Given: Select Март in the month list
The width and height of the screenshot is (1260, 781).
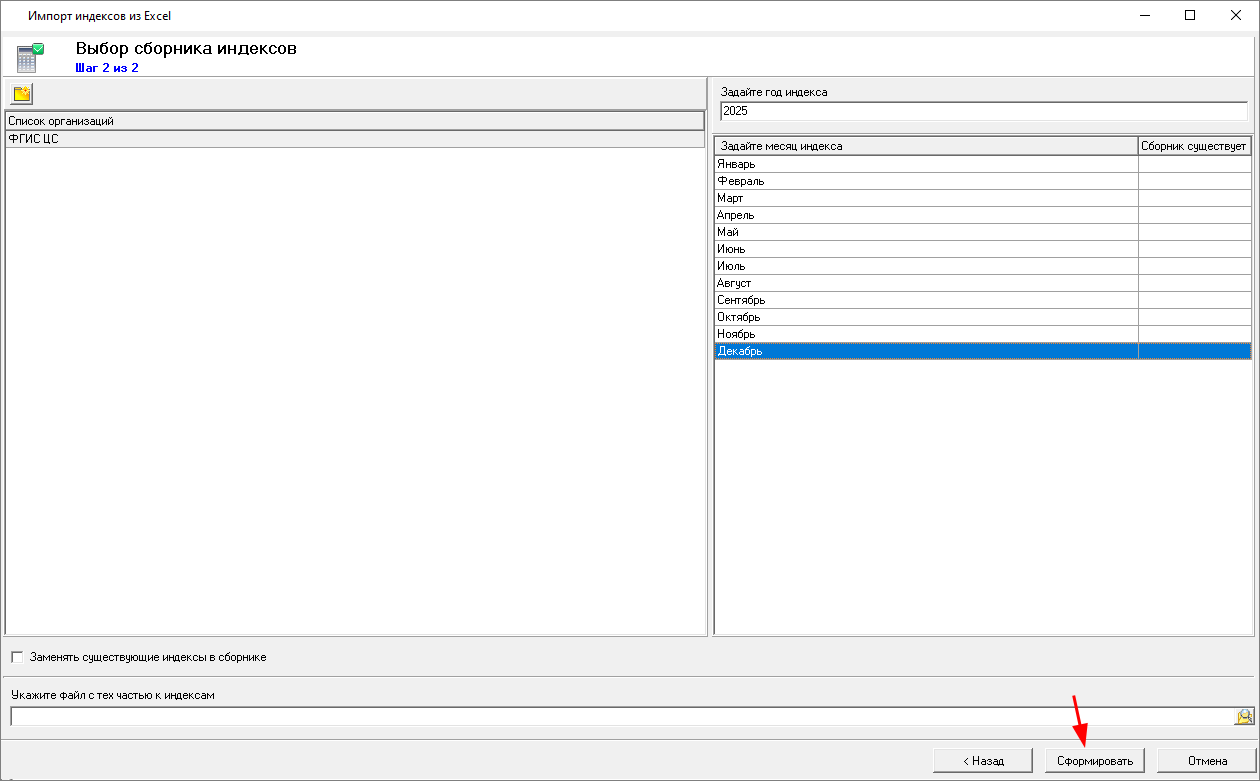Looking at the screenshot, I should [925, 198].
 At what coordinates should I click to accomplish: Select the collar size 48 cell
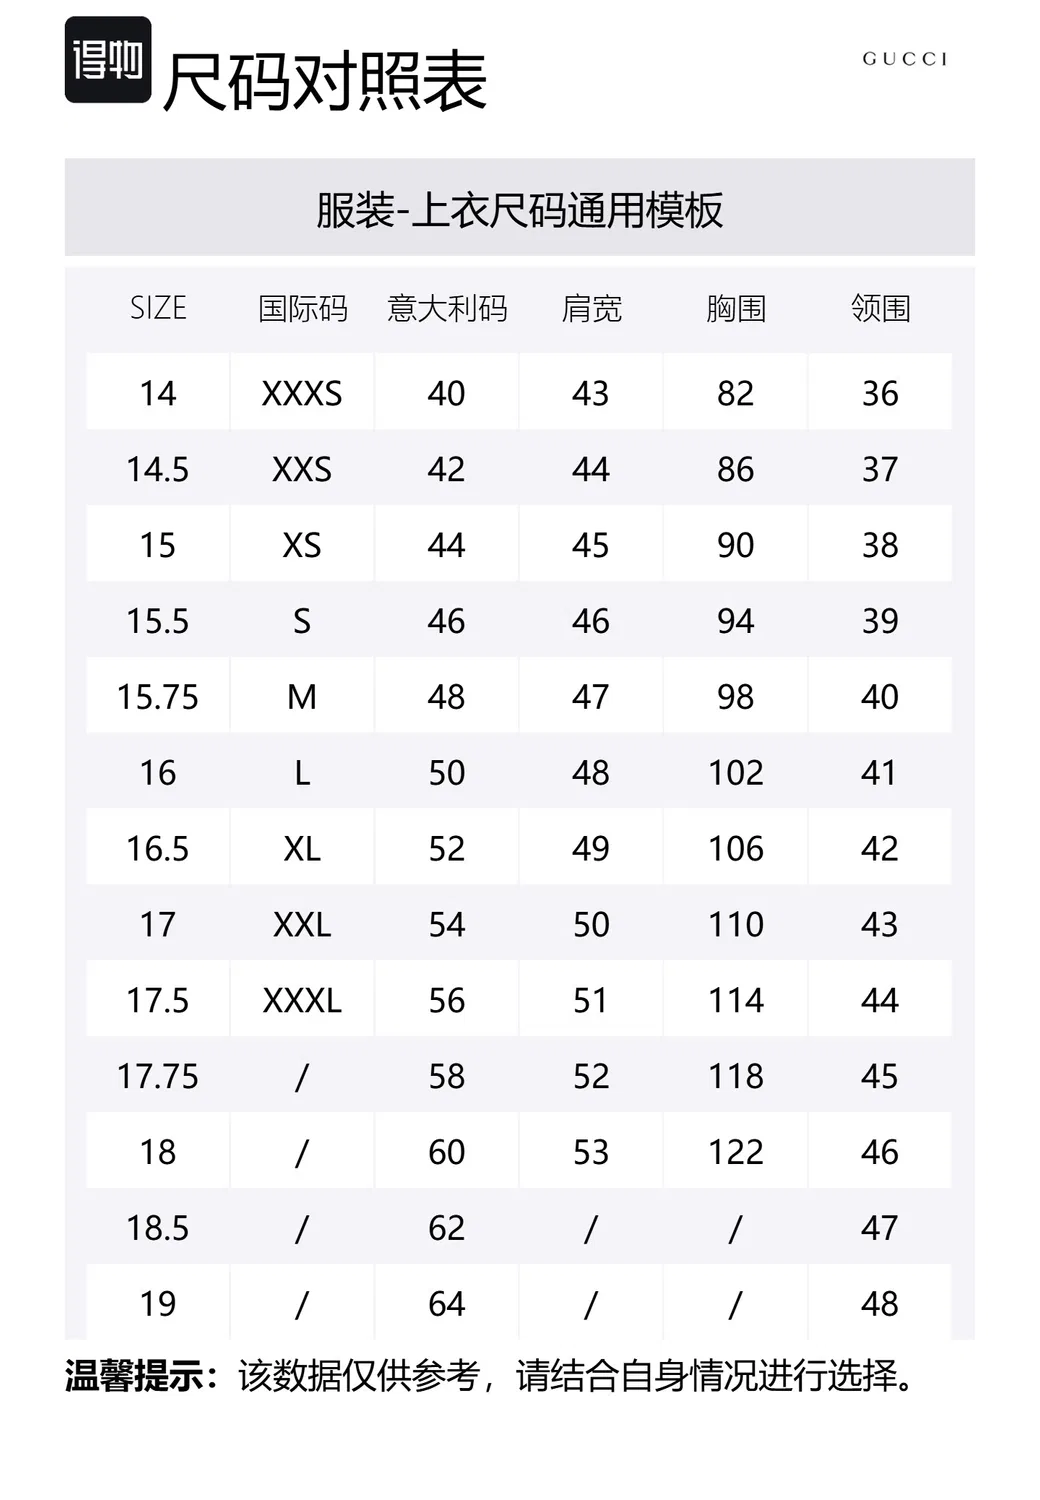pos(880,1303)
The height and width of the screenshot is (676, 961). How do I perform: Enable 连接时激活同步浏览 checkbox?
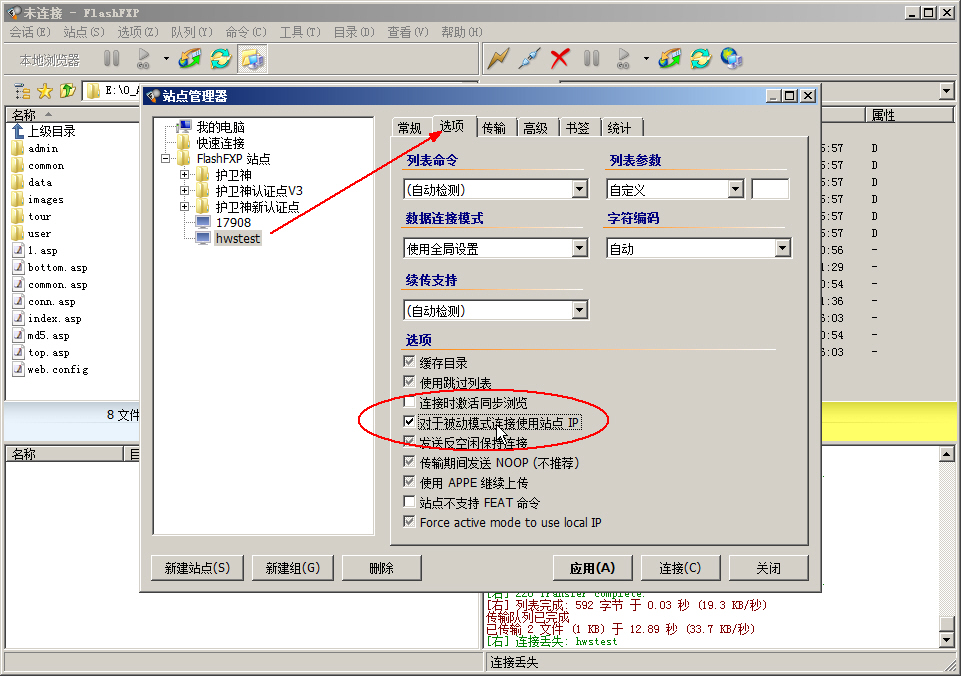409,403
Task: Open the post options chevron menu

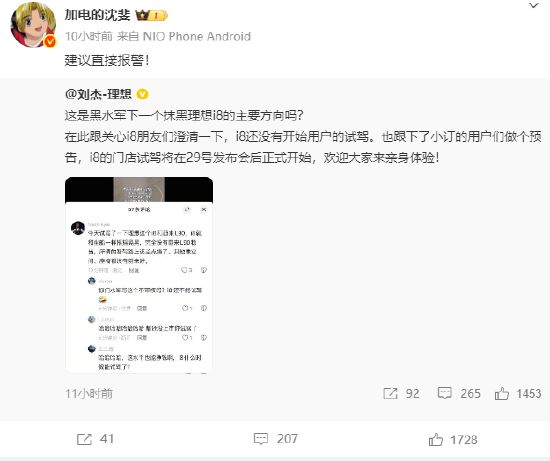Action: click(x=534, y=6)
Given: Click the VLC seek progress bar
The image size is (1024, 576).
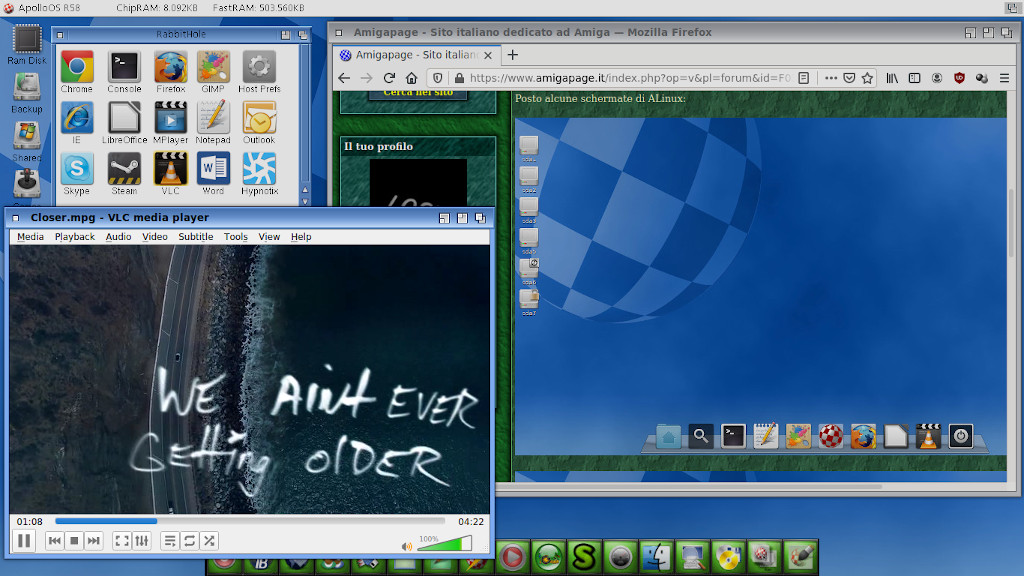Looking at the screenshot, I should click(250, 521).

> [Exercise prompt] Find the string "Given" in the material above, and report every line where it occurs.

> [Answer box]
Given: Select Март in the month list
Given: Click the VLC seek progress bar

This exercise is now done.